逍遥右脑 2014-05-13 12:38
我确信他就是王,是他那个破烂王国里的王。
在海榆中线城外加油站的进口处,有一个破烂堆,每天高低班我都打那儿经过。
那堆破烂的前后左右挂了几块牌子,上面一律用羊毫大书“抓到就杀”四个字,字体拙朴有力。多俏皮的四个字!每次看到我都忍俊不禁,似乎那些放弃的啤酒瓶都因这四个字陡然身价百倍。实在没人偷这些破烂,更不用为一点破烂被偷而杀人。这牌子大略是恫吓那些恶作剧的。孩子的。牌子的夸大与风趣,深深地感动了我,使我迫切地想懂得它的主人。
但周围是高大的树木,无奈窥见详情。我不知他从何处流落到这里,姓甚名谁,更不知那树丛中,是不是同我一样有个简略的家。

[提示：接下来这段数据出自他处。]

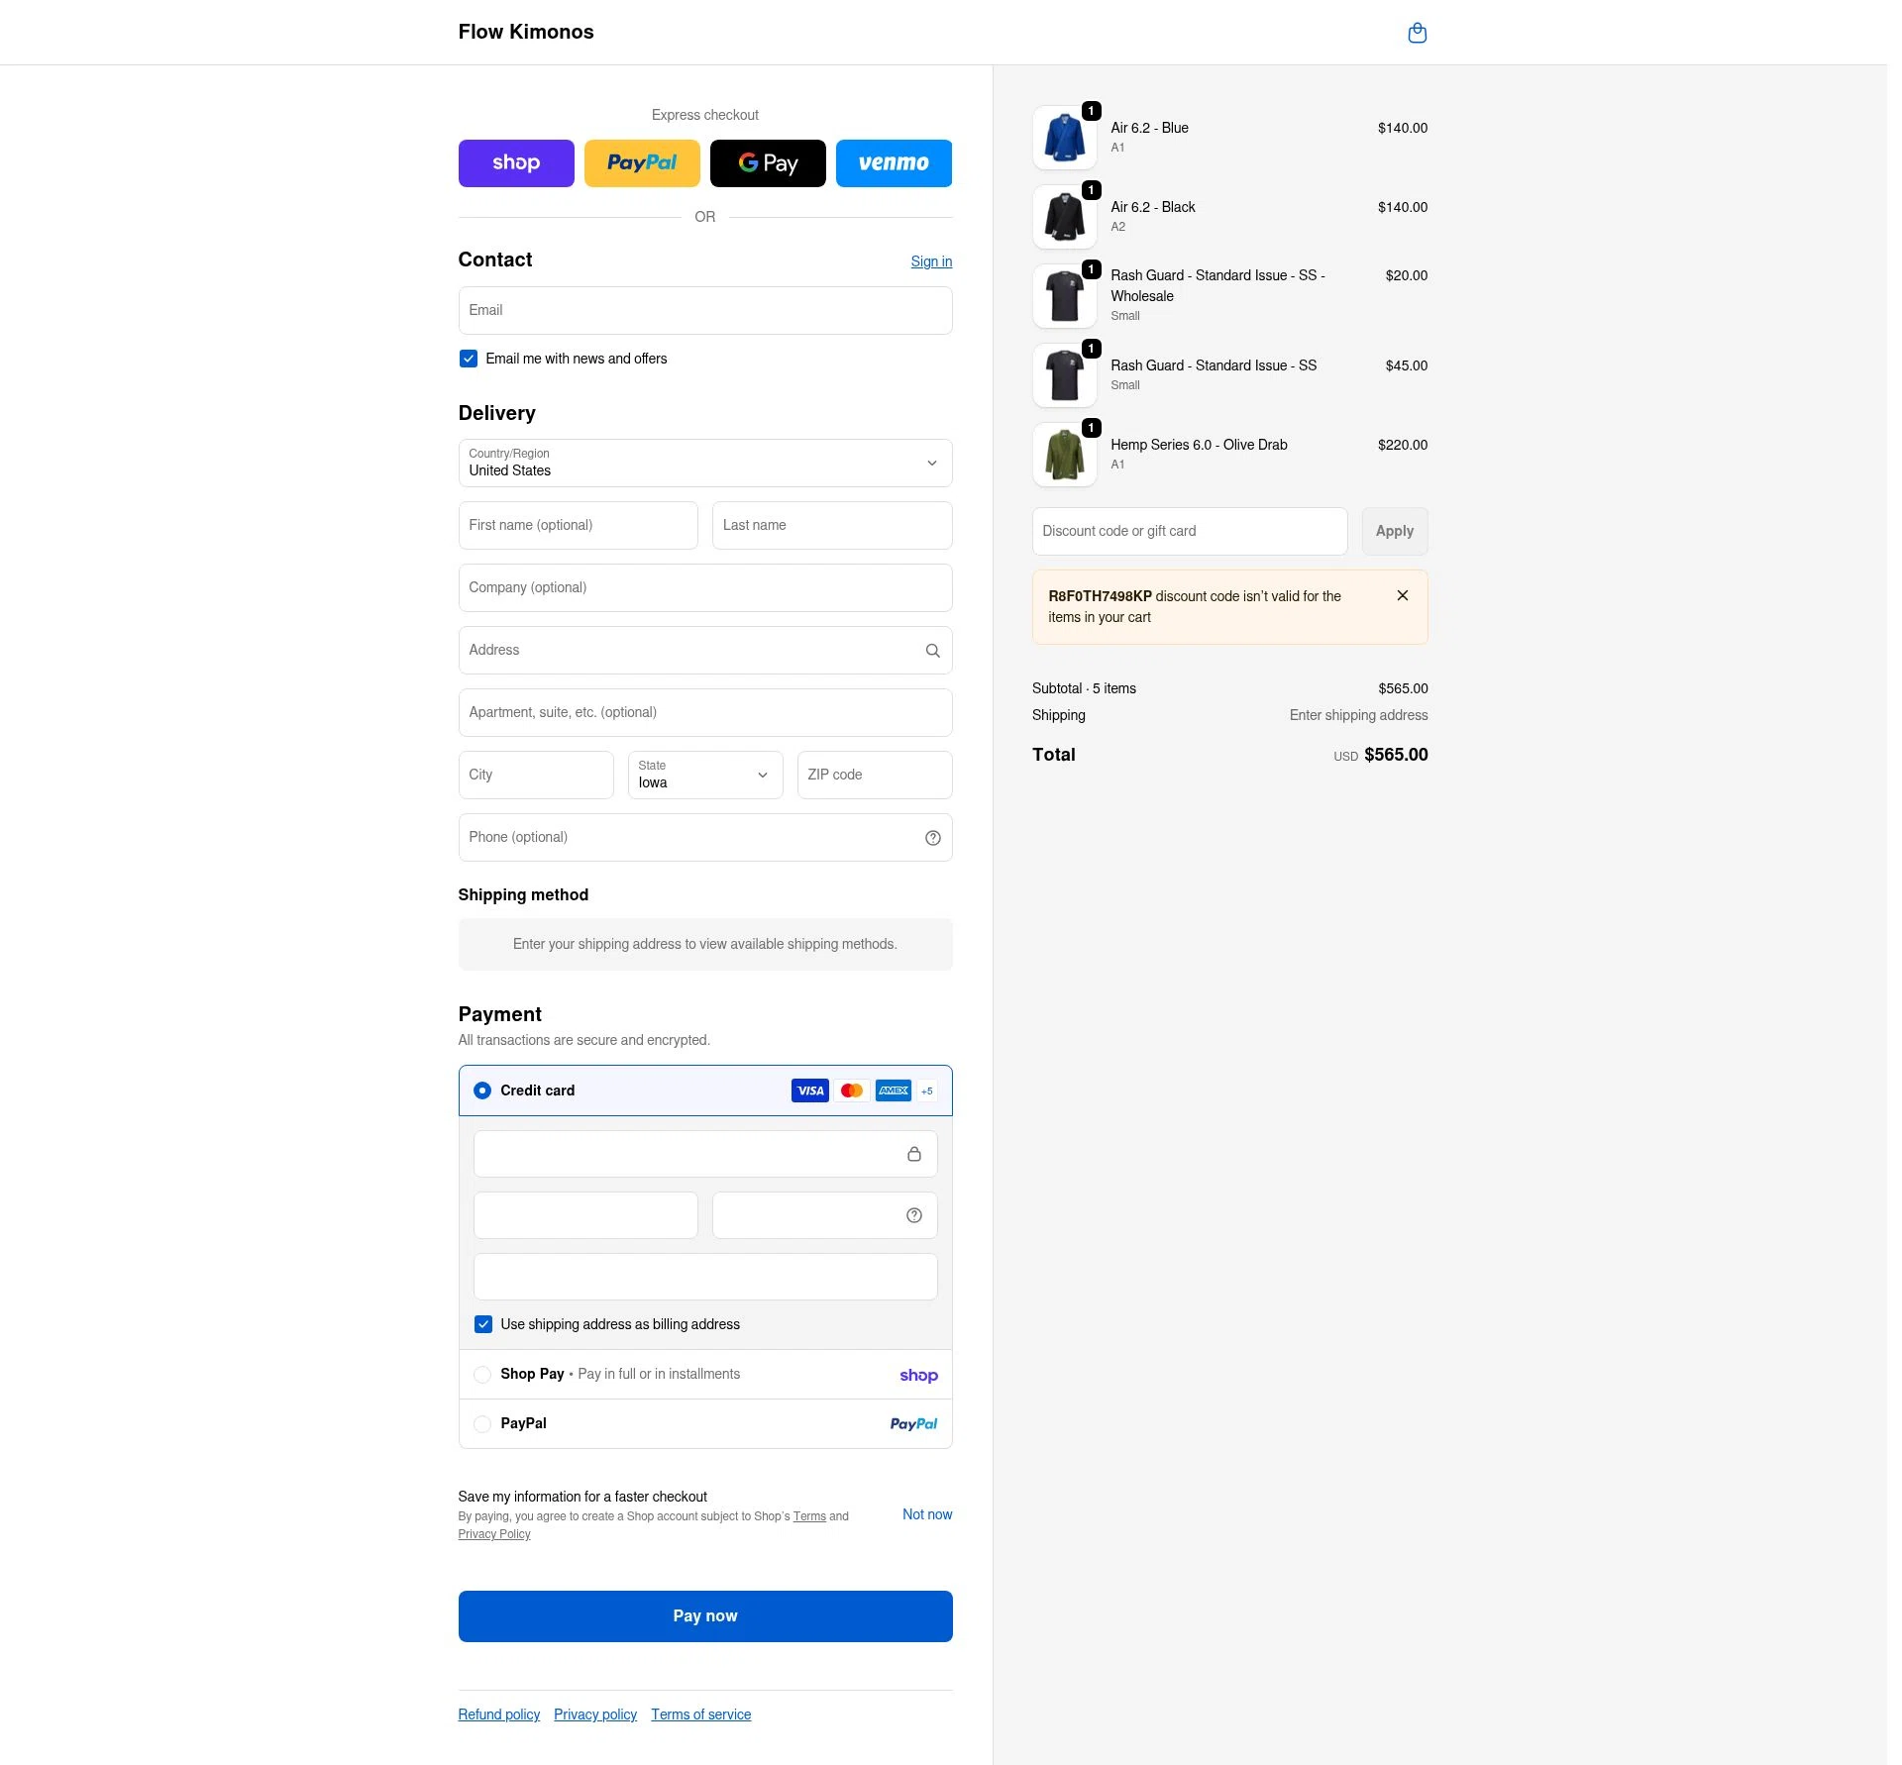
Task: Check out with Google Pay
Action: point(768,163)
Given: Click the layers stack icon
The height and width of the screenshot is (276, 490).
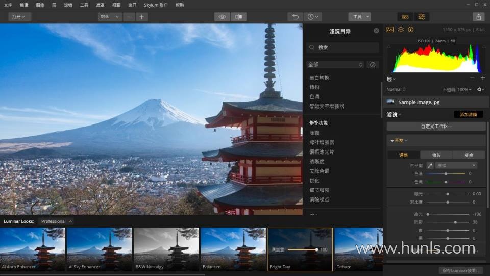Looking at the screenshot, I should [401, 30].
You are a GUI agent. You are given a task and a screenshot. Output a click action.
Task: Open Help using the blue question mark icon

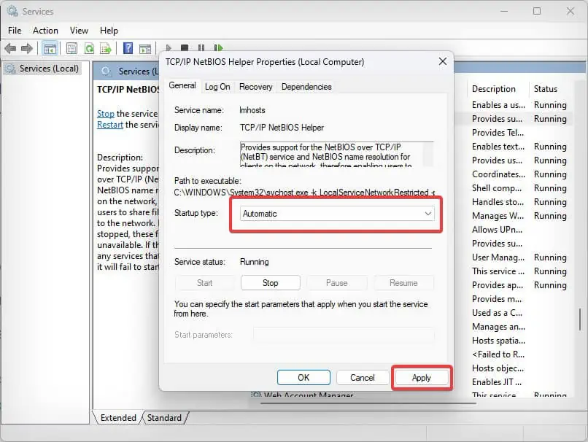130,48

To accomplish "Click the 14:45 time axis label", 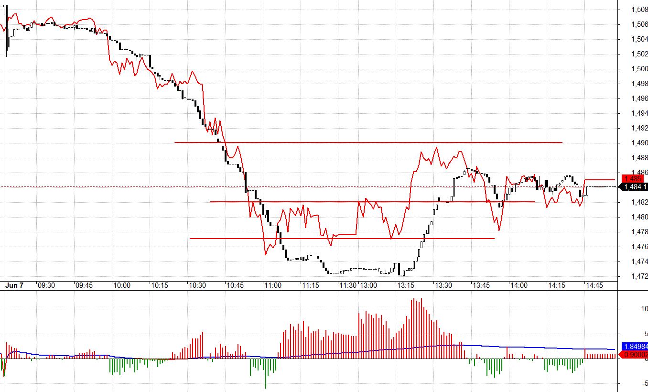I will (594, 285).
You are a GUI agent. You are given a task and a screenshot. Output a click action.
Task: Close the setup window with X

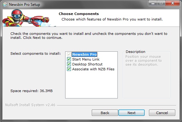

后来,海榆中线扩修,那些树木悉数被砍,再也不能为他遮挡夏日酷暑、冬日冷雨了,他和他的破烂也就和盘托出地落入我眼里。那是个六十开外的老人,清癯,瘦高,白表白裤白鞋,颇有些仙风道骨,不像个收破烂的。至于那些破烂,则成为他美的原料。废旧的玻璃瓶,被他奇妙地码在四处,砌成了一个方方正正的围墙。瓶子干清洁净的,晶莹得很,阳光照上去,被星星点点地反射着,叫人眼花。
他竟然还种花!
铺了细沙的地面,干净得没有一丝杂物。上面有一个花坛,一个由不拘一格种上花的破盆子和小塑料桶层层相叠而成的圆形花坛。最下面是各色小菊花,红红黄黄,繁繁密密地开着,大风过处,随便轻漾,俨然倒映在水面的星星;稍上一层是叶宽如带的虎皮兰,婆娑有姿,长势茂盛;再上面一层的虎尾刺,铁枝铁干,苍劲有力;最高处正红红火火地开着一大盆扶桑。全部花坛像个大大的诞辰蛋糕,又似一袭摇曳多姿的女式长裙。
他的花坛如斯优美,竟不一间小屋?
花坛右边有一小木桌,破损不堪,上面一碗一筷一碟一酒壶,别无他物了。左边是张小木床,伤感说说,悬旷地架在四根木柱上,没有任何货色包庇它。小床对面有个棚子——几根木柱打在地上,顶上一块牛毛毡。便是他趋风避雨之所。而那棚子附近空空泛洞的,八方风雨都能任意出入纵情侵扰。在玻璃围墙的右侧,开了一个小小的木栅栏门,高仅半人。有趣的是那门上挂了一把明晃晃的大锁。那锁基本锁不住什么,然而,我却由此看出他如许当真地在。他如此挚爱那些不起眼的破烂,即便那风雨穿堂过的小棚子,在他看来也是一个可贵温馨的家,而锁使一个家的概念最后坚固起来。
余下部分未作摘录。